**SUMBER:**
* * * * * * *
SIMEULUE | BidikIndonesia.com – Ada yang janggal pada perayaan Hari Ulang Tahun (HUT) ke-26 Kabupaten Simeulue tahun ini. Acara yang biasanya menjadi momentum besar bagi publikasi daerah, justru berlangsung tanpa gaung di media massa. Senin (13/10/2025)
Bukan karena perayaan tak meriah, tapi karena nyaris tak ada wartawan yang meliputnya. Fenomena ini disebut-sebut sebagai kejadian pertama kali dalam sejarah HUT Simeulue.
Peringatan HUT Simeulue yang digelar Minggu, 12 Oktober 2025, diselenggarakan oleh Dinas Pariwisata dan Kebudayaan sebagai penanggung jawab kegiatan. Dalam SK panitia yang ditandatangani Bupati Simeulue, turut tercantum nama Kepala Diskominsa dan PWI Simeulue di bidang publikasi.
Namun kenyataannya, bidang publikasi tidak mendapatkan biaya operasional sama sekali.
* * * * * * *
**LATIHAN:**
1. Salin dengan persis sebagian berita tentang HUT Simeulue: mulai dari kata-kata "Bukan karena perayaan" dan berhenti setelah "sejarah HUT Simeulue.".
2. Tuliskan ulang baris-baris listing, mulai dari baris yang memuat "At what coordinates should I click to accomplish: Choose" dan berhenti setelah baris yang memuat "pyautogui.click(x=352, y=15)". Ganti "How do I perform" dengan "How can I do", dan biarkan bagian lain tetap sama.

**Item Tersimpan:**
* * * * * * *
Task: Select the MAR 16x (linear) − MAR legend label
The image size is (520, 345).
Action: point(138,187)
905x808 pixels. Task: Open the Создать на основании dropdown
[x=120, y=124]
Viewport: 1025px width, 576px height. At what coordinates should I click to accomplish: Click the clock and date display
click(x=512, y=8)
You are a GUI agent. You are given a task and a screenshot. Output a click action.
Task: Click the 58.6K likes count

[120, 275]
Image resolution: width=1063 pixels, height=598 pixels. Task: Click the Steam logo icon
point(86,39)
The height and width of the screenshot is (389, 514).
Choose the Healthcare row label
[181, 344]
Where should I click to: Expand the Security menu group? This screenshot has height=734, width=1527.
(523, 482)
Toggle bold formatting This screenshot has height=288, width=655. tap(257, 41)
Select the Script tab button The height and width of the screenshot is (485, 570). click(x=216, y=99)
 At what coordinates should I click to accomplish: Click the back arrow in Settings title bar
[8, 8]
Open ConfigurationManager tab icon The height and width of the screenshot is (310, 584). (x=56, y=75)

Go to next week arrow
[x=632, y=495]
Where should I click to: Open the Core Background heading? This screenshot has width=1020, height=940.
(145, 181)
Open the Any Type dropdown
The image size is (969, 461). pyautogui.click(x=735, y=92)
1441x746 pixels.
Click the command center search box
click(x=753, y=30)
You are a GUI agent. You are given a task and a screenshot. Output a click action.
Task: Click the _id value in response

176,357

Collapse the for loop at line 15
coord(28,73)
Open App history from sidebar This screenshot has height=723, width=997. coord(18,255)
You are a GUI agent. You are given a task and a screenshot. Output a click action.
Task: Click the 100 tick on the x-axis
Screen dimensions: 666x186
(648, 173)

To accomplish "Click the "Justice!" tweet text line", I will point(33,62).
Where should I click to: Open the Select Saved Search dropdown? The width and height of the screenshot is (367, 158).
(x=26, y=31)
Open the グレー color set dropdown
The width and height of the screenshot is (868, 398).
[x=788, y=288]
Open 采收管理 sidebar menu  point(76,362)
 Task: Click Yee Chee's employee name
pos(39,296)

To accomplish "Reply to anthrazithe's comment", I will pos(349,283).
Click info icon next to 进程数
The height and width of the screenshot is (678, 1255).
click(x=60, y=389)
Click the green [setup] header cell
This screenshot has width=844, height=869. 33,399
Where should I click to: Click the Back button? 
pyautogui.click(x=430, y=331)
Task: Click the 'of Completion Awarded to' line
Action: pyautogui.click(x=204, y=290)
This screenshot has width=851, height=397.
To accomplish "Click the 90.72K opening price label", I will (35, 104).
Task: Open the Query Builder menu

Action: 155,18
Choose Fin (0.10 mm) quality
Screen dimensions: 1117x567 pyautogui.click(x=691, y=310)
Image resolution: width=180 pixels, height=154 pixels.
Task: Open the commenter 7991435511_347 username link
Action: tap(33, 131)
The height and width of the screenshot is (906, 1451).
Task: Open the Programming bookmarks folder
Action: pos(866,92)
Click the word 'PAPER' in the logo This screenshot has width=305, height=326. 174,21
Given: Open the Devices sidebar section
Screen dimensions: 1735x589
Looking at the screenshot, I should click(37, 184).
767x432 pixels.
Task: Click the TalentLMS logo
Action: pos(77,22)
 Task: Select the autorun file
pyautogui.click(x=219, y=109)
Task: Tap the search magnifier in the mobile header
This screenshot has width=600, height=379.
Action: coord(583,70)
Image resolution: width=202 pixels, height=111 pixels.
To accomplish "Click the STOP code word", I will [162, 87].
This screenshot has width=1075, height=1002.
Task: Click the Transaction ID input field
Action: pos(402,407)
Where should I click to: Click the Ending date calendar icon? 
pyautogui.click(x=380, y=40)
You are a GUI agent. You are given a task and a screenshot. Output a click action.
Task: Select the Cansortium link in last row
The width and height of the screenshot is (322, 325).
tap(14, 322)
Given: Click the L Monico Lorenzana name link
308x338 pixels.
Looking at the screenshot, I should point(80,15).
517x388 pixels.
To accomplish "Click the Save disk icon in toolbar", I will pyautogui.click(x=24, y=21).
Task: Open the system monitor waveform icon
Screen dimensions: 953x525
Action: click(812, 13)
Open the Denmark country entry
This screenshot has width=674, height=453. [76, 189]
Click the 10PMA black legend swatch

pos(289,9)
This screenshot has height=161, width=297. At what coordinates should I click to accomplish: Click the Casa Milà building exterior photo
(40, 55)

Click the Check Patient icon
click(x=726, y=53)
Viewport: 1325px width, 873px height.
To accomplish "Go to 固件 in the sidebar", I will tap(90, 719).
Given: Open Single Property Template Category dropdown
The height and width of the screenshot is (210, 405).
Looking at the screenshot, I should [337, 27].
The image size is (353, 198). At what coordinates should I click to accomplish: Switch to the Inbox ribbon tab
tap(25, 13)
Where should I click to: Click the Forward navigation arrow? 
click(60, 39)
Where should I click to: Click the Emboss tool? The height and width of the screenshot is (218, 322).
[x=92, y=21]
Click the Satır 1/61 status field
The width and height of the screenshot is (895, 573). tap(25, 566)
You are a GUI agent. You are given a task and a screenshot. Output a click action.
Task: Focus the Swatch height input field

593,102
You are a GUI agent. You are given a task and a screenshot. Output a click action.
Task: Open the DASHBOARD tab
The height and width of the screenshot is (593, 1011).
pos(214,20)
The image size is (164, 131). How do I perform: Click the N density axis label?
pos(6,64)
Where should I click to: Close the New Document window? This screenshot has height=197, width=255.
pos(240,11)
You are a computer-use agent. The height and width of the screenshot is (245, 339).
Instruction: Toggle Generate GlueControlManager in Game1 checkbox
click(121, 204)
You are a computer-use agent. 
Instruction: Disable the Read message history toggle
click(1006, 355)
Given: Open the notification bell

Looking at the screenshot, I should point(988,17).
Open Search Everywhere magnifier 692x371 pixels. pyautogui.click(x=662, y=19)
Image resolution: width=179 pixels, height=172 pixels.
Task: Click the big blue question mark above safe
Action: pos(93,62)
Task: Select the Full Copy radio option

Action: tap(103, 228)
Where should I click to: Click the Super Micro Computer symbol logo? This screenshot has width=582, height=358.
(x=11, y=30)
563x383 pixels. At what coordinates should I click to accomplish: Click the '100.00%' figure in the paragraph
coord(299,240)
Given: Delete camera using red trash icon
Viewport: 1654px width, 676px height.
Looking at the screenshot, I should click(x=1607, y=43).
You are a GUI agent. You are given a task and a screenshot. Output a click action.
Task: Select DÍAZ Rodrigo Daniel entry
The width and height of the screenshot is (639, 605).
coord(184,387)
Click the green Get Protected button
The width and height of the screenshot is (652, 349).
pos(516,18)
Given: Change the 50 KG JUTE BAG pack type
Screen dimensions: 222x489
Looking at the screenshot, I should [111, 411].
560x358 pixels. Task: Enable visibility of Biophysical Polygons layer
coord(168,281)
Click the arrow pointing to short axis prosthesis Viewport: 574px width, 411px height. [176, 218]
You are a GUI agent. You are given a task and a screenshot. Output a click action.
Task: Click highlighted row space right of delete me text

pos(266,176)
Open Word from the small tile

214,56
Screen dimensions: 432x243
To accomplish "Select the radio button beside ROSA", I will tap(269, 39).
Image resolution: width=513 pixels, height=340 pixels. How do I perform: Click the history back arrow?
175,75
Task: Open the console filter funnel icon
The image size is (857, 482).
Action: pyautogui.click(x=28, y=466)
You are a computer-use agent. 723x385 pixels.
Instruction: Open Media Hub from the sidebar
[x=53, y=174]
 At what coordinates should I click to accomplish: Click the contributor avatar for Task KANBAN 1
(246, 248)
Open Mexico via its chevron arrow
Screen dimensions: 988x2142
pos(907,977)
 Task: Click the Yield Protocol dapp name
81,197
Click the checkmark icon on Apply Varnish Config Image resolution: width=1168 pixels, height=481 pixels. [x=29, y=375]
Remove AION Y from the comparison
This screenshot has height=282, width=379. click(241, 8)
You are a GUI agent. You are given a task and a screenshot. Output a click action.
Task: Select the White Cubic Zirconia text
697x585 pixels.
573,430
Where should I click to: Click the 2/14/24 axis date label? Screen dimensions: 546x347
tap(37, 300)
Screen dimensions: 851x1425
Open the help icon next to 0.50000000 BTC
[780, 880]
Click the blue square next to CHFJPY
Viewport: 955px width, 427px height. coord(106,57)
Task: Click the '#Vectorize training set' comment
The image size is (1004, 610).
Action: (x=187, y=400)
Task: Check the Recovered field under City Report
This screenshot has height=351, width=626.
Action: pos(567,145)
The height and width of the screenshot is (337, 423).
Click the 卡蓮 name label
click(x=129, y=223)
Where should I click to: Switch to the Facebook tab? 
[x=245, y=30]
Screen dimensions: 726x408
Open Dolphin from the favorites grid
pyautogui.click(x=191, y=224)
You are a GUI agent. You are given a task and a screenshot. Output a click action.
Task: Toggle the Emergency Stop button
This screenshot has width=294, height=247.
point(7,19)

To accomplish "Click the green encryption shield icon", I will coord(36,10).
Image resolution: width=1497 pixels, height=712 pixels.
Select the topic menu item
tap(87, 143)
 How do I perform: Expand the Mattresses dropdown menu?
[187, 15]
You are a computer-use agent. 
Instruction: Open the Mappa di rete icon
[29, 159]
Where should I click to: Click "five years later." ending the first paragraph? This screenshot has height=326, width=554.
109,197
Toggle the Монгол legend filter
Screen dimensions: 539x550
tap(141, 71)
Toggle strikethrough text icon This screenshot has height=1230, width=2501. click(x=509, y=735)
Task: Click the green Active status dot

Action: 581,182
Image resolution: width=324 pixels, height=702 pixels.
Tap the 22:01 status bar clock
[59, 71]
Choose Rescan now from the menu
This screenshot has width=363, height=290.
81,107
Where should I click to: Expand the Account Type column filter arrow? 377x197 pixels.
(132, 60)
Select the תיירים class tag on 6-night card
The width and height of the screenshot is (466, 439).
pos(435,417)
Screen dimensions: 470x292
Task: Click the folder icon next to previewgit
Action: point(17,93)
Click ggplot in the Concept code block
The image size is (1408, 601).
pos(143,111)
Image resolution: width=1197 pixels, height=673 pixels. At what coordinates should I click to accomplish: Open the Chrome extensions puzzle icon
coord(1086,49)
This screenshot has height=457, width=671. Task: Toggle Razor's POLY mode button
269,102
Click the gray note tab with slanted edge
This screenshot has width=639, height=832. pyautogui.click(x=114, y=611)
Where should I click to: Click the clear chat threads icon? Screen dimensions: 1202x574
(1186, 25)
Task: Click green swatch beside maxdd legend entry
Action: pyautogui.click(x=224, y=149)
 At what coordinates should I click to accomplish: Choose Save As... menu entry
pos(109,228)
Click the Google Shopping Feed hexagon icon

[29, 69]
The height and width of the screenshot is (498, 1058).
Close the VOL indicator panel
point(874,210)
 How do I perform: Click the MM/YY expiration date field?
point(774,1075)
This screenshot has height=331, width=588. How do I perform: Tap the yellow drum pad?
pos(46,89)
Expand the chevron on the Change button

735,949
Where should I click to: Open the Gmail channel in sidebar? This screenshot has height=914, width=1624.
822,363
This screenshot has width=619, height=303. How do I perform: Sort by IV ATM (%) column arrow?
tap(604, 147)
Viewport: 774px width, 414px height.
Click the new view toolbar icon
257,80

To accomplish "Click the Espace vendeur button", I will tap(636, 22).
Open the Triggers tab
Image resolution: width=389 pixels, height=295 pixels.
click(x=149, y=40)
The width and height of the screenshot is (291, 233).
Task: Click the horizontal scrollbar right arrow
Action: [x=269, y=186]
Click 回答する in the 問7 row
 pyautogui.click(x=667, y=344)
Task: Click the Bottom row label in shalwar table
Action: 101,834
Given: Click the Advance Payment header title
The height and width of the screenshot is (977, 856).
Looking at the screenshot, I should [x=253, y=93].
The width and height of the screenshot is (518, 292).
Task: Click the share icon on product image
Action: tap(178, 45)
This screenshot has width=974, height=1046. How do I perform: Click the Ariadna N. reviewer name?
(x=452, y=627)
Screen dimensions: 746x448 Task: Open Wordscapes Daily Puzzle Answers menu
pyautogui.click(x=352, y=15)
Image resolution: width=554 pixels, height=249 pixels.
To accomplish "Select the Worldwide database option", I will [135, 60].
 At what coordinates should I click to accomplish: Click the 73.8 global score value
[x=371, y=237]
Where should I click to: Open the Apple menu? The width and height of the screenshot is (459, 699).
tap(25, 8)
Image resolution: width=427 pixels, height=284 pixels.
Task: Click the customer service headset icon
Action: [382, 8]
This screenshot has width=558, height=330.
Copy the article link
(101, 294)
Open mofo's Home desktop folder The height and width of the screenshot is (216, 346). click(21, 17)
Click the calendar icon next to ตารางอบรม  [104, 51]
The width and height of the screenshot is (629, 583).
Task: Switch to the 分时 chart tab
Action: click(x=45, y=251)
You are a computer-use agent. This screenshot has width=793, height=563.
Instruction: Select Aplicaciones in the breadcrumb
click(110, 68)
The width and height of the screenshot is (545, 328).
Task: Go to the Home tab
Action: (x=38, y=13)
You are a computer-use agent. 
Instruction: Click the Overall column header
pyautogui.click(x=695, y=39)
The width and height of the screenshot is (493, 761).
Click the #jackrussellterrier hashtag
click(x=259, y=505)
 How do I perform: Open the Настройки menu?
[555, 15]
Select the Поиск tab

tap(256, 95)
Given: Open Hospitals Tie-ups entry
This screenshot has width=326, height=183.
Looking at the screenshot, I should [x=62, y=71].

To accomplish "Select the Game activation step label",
* * * * * * *
**DAFTAR JAWABAN:**
1.
Bukan karena perayaan tak meriah, tapi karena nyaris tak ada wartawan yang meliputnya. Fenomena ini disebut-sebut sebagai kejadian pertama kali dalam sejarah HUT Simeulue.

2.
 At what coordinates should I click to accomplish: Choose Save As... menu entry
pos(109,228)
Click the Google Shopping Feed hexagon icon

[29, 69]
The height and width of the screenshot is (498, 1058).
Close the VOL indicator panel
point(874,210)
 How can I do: Click the MM/YY expiration date field?
point(774,1075)
This screenshot has height=331, width=588. How can I do: Tap the yellow drum pad?
pos(46,89)
Expand the chevron on the Change button

735,949
Where should I click to: Open the Gmail channel in sidebar? This screenshot has height=914, width=1624.
822,363
This screenshot has width=619, height=303. How can I do: Sort by IV ATM (%) column arrow?
tap(604, 147)
Viewport: 774px width, 414px height.
Click the new view toolbar icon
257,80

To accomplish "Click the Espace vendeur button", I will tap(636, 22).
Open the Triggers tab
Image resolution: width=389 pixels, height=295 pixels.
click(x=149, y=40)
The width and height of the screenshot is (291, 233).
Task: Click the horizontal scrollbar right arrow
Action: [x=269, y=186]
Click 回答する in the 問7 row
 pyautogui.click(x=667, y=344)
Task: Click the Bottom row label in shalwar table
Action: 101,834
Given: Click the Advance Payment header title
The height and width of the screenshot is (977, 856).
Looking at the screenshot, I should [x=253, y=93].
The width and height of the screenshot is (518, 292).
Task: Click the share icon on product image
Action: tap(178, 45)
This screenshot has width=974, height=1046. How can I do: Click the Ariadna N. reviewer name?
(x=452, y=627)
Screen dimensions: 746x448 Task: Open Wordscapes Daily Puzzle Answers menu
pyautogui.click(x=352, y=15)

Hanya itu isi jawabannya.